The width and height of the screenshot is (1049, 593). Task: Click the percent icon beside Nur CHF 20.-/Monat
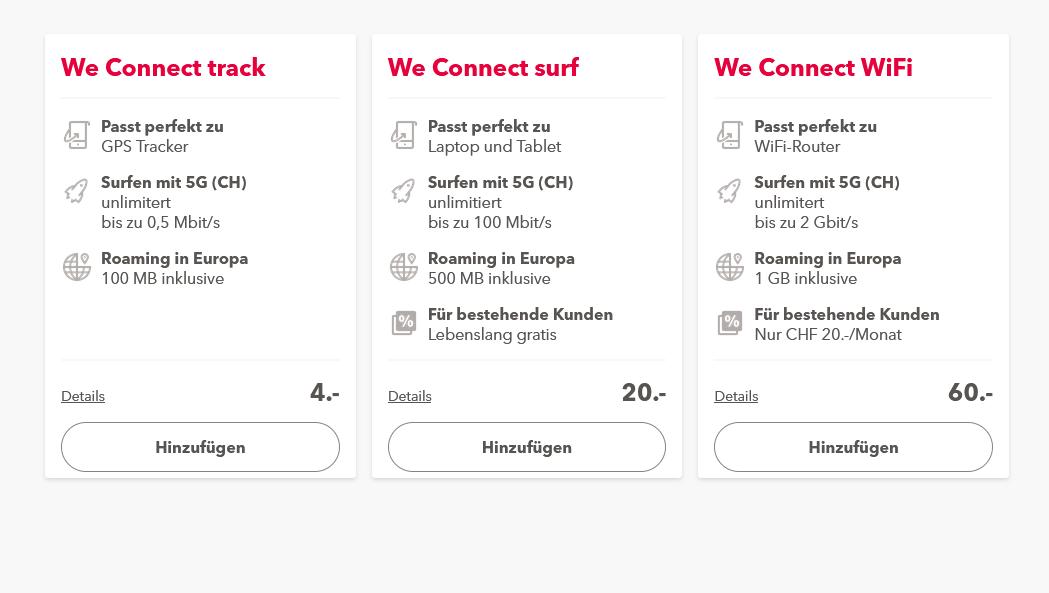click(730, 323)
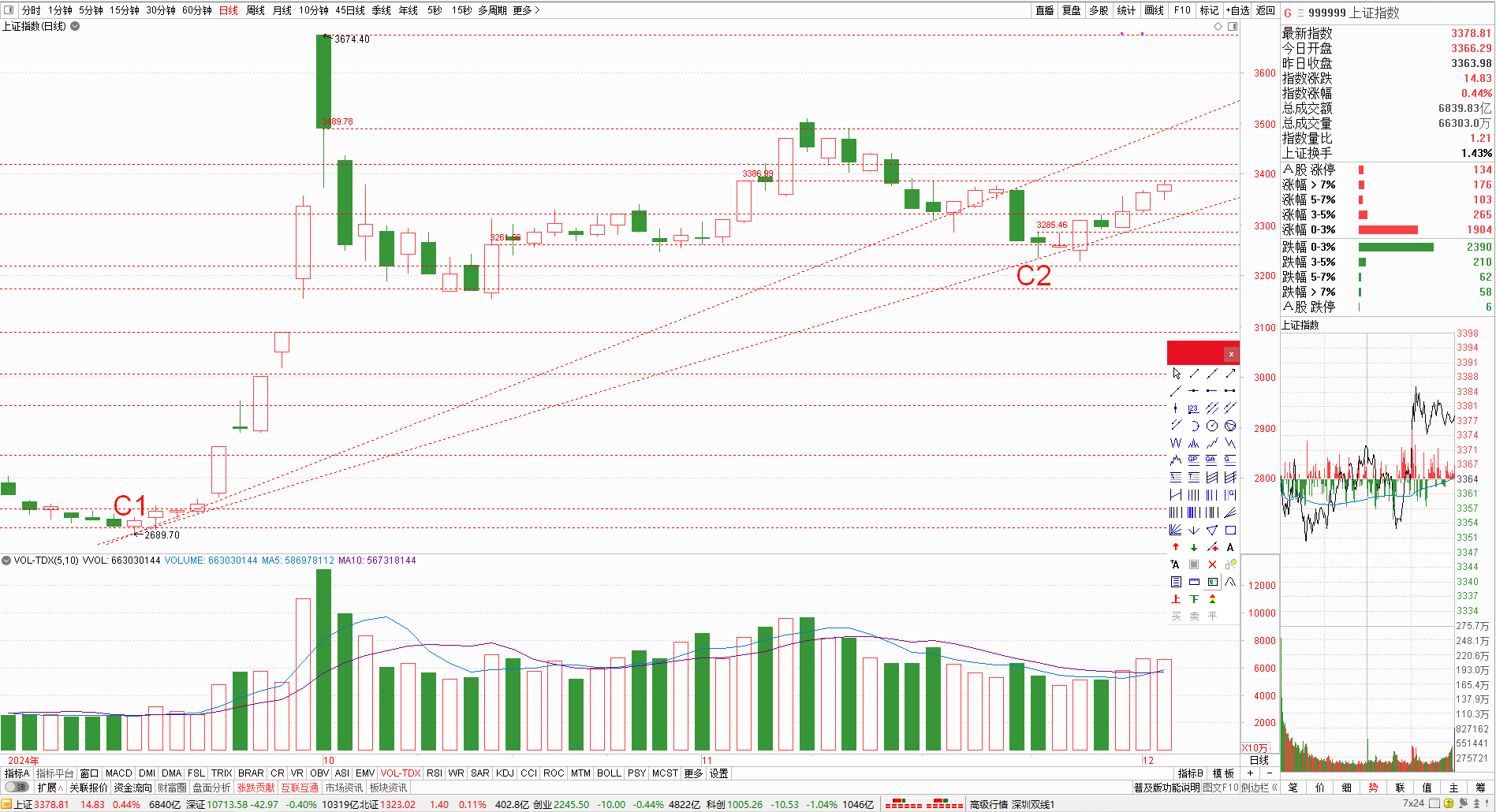The height and width of the screenshot is (812, 1496).
Task: Select the red up-arrow marker tool
Action: [x=1176, y=547]
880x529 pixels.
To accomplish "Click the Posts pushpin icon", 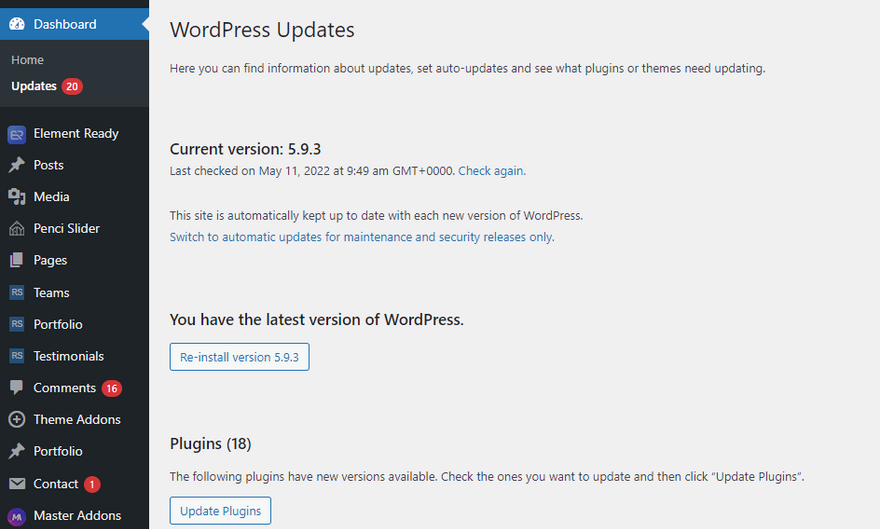I will click(16, 165).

▶ _Given task_:
Copy the lines word for word, starting at the first line and ending at the line that contains "Action: [x=1176, y=547]". Leave the pictures out of your copy.

▶ _Reply to the task_:
The width and height of the screenshot is (1049, 593). Task: Click the percent icon beside Nur CHF 20.-/Monat
click(730, 323)
The height and width of the screenshot is (812, 1496).
Task: Select the red up-arrow marker tool
Action: [x=1176, y=547]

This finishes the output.